In QSC Q-SYS: The AEC reference input is a separate audio component output in the design. It must be explicitly wired from the speaker output bus post-processing. A common commissioning error is omitting this wire entirely — AEC appears active in the design but performs no cancellation.
In Biamp Tesira: The AEC reference is assigned in the AEC processing block settings. The reference channel must be routed from the output path serving the room's loudspeaker, post all mixing and processing.
AEC in Beamforming Systems
Modern beamforming microphone arrays (Shure MXA series, Biamp Parle, Sennheiser TeamConnect Ceiling 2) integrate AEC processing directly in the array or in a co-designed DSP. The beamformed output feeds the AEC as the near-end signal.
Beamforming complements AEC by providing spatial filtering — the beam formed toward a talker attenuates the loudspeaker (which is in a different direction) by 15-25 dB before AEC even begins. This significantly reduces the echo-to-speech ratio at the AEC input, improving convergence stability and reducing NLP suppression artifacts.
Some systems (Shure IntelliMix P300 + MXA microphone combination) automatically coordinate beam steering and AEC reference based on loudspeaker direction. This automates part of the commissioning process that previously required manual configuration.
Commissioning AEC — Step by Step
- Verify AEC reference routing in DSP software before powering up the room. Trace the signal path from the loudspeaker output to the AEC reference input explicitly.
- Set gain structure — with a remote caller active, set speaker output to normal conversational level and microphone gain to -18 dBFS nominal on near-end speech. See gain-structure.
- Test echo cancellation — with the remote caller speaking, listen at the remote end. Any echo from the near end indicates incomplete cancellation. Common causes: AEC reference not connected, gain too high, tail length too short.

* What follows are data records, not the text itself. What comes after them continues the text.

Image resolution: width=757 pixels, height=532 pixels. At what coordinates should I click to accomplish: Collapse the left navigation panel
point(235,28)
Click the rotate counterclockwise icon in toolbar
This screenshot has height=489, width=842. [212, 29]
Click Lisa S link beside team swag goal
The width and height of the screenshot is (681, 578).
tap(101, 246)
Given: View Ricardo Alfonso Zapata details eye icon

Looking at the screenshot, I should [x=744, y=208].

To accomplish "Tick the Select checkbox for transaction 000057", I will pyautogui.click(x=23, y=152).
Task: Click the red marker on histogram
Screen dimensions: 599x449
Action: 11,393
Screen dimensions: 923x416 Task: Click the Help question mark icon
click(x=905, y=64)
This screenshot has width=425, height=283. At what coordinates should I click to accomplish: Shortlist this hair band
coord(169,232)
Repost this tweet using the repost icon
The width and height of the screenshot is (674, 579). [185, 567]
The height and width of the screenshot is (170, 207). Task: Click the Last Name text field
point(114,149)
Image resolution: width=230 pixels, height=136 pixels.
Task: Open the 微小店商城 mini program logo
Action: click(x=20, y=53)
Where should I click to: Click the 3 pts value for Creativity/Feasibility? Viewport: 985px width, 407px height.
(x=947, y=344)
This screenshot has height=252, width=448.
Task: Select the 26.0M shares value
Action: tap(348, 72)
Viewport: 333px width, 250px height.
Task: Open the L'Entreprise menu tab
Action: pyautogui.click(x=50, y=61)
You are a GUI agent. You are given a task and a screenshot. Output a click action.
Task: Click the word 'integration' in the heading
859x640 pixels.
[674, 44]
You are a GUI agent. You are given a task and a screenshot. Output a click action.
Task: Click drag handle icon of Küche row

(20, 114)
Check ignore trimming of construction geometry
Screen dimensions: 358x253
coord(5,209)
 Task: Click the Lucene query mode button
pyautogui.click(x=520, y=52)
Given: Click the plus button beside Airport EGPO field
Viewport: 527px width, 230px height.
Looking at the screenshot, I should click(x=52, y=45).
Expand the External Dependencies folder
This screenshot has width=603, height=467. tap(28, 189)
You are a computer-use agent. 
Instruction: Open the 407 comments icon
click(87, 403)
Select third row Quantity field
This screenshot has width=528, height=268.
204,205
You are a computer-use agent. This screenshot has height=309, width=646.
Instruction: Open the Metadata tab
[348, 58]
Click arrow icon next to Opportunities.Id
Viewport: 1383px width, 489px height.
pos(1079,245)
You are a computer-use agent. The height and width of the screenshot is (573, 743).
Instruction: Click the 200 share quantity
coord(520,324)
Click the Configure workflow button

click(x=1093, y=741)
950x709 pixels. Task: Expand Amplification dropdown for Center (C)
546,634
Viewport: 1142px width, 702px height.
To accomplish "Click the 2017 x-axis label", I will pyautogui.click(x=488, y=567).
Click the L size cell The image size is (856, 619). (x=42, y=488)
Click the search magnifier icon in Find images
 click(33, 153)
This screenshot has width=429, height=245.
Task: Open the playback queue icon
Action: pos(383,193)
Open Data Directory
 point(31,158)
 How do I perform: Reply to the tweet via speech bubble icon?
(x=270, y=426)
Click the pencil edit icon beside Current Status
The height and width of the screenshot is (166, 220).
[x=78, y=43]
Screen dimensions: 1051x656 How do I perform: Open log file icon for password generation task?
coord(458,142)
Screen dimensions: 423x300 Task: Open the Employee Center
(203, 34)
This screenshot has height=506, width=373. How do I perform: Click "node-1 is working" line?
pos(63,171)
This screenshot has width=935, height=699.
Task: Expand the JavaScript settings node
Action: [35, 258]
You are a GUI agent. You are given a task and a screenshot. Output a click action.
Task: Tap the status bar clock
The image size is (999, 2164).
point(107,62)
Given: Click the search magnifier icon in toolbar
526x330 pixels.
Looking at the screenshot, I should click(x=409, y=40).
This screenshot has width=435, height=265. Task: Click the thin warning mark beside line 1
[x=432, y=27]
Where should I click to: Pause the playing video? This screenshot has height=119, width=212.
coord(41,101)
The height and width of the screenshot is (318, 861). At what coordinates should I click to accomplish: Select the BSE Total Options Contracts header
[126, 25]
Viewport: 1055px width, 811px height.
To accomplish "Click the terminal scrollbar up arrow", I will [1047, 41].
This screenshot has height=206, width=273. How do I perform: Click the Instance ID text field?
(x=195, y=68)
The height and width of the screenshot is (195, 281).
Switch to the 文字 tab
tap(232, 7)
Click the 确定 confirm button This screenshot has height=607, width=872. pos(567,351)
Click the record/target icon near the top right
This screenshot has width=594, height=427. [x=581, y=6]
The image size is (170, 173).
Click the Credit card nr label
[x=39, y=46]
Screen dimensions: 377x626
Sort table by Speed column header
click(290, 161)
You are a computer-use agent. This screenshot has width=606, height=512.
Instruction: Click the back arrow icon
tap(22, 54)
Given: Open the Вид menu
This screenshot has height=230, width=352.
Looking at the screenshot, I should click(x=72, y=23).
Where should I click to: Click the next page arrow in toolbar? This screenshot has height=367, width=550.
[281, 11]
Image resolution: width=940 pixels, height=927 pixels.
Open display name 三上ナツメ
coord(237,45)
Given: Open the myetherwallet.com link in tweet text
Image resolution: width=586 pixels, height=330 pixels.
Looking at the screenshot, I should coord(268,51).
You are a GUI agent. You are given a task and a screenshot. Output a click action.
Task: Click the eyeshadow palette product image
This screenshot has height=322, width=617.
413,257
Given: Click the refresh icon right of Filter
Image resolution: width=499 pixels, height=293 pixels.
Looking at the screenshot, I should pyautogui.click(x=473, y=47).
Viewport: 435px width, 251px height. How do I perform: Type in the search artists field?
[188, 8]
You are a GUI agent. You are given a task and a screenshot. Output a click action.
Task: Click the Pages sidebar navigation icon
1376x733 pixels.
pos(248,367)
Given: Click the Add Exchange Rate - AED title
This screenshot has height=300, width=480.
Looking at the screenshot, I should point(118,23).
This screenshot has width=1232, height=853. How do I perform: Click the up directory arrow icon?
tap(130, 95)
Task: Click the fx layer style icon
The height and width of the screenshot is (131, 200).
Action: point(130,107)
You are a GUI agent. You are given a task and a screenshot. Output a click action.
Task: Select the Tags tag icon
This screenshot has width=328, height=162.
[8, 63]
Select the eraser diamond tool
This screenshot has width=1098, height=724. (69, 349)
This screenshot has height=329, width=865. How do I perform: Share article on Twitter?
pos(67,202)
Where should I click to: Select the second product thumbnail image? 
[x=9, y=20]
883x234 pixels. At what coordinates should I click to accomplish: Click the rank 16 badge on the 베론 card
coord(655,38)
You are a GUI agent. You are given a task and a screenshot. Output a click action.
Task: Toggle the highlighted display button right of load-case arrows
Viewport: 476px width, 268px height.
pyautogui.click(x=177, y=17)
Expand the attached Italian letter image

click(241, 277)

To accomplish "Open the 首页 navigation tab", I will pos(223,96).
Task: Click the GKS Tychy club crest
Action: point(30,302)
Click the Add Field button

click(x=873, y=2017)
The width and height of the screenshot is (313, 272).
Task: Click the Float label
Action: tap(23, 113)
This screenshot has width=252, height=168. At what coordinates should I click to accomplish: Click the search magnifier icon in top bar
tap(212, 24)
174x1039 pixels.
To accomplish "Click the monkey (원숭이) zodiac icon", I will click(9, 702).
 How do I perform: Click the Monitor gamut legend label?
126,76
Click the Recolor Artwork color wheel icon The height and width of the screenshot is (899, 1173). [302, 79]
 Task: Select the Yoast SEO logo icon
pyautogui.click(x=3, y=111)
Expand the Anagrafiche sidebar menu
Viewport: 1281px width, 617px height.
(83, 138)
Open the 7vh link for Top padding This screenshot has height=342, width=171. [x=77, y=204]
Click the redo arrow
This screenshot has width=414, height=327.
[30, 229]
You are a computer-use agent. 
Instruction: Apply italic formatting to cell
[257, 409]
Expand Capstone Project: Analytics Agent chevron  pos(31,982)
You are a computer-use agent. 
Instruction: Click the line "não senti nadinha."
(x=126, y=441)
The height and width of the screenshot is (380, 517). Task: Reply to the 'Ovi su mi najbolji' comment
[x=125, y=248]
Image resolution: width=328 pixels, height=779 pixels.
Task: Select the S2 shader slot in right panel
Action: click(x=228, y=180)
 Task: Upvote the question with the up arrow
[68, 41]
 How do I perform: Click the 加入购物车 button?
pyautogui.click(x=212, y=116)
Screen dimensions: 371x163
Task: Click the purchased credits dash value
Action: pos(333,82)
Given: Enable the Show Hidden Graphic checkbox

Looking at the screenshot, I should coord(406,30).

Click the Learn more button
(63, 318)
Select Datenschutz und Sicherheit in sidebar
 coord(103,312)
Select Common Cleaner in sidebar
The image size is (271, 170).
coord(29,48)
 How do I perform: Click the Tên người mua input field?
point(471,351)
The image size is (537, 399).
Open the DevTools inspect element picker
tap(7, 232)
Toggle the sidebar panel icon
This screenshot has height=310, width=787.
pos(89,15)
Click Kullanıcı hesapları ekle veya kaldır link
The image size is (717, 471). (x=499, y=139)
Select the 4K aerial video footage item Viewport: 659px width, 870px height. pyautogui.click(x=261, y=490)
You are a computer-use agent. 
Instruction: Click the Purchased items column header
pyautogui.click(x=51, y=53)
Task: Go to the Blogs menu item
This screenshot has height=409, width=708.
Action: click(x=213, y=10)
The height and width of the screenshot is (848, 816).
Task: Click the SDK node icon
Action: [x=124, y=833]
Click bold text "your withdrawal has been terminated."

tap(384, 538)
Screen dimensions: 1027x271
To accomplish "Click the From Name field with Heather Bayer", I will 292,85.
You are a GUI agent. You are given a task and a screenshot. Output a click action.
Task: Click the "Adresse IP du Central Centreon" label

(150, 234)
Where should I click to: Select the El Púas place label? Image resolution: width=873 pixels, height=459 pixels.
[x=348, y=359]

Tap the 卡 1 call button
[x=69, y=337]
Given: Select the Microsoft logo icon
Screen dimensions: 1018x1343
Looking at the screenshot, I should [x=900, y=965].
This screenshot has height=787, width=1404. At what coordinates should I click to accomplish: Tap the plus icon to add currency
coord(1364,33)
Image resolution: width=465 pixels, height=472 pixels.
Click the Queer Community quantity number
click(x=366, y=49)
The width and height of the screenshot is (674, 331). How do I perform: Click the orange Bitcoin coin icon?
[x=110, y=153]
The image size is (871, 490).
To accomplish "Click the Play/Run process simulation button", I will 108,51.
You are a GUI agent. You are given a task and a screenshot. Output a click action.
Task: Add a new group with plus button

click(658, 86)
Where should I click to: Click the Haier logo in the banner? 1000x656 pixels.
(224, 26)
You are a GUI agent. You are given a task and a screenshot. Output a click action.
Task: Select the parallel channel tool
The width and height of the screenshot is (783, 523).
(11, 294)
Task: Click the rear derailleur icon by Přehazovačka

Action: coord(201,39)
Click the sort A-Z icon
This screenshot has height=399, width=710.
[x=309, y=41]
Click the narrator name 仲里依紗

- Adjust NLP aggressiveness — increase until residual echo is inaudible; verify near-end speech is not clipped during single-talk.
- Test double-talk — both participants speak simultaneously. Verify near-end speech is preserved, not suppressed.
- Test convergence after reset — restart the DSP and test echo cancellation immediately. Well-designed systems reconverge within seconds; poorly designed ones take minutes.
- Test with room at occupancy — people in the room change the acoustic environment significantly. Test AEC performance with the room fully occupied.
Common Pitfalls
- AEC reference not connected — the most common commissioning error. AEC component active in design but no reference signal wired to it. Result: echo on every call. Verify reference signal path explicitly before calling commissioning complete.
- Double AEC (hardware DSP + conferencing client) — disabling software AEC is a required step, not optional. QSC, Biamp, and Shure publish vendor-specific instructions for disabling AEC in Teams, Zoom, and Webex.
- Tail length shorter than room RT60 — a 200 ms tail in a 0.6s RT60 room leaves 400 ms of uncanceled echo. Increase tail length setting in DSP to match room RT60 plus 25% safety margin.
- Microphone too close to loudspeaker — direct acoustic coupling overwhelms the adaptive filter. Minimum microphone-to-loudspeaker distance: 3 feet.
- Gain structure causing reference mismatch — if the amplifier gain is changed after the AEC reference tap point, the reference no longer matches actual loudspeaker output level. Fix amplifier gain during commissioning and control volume via the DSP only.
- Room change after initial convergence — major room changes alter the impulse response. The filter may take several minutes to reconverge. Some systems support a manual convergence trigger to accelerate reconvergence after known room changes.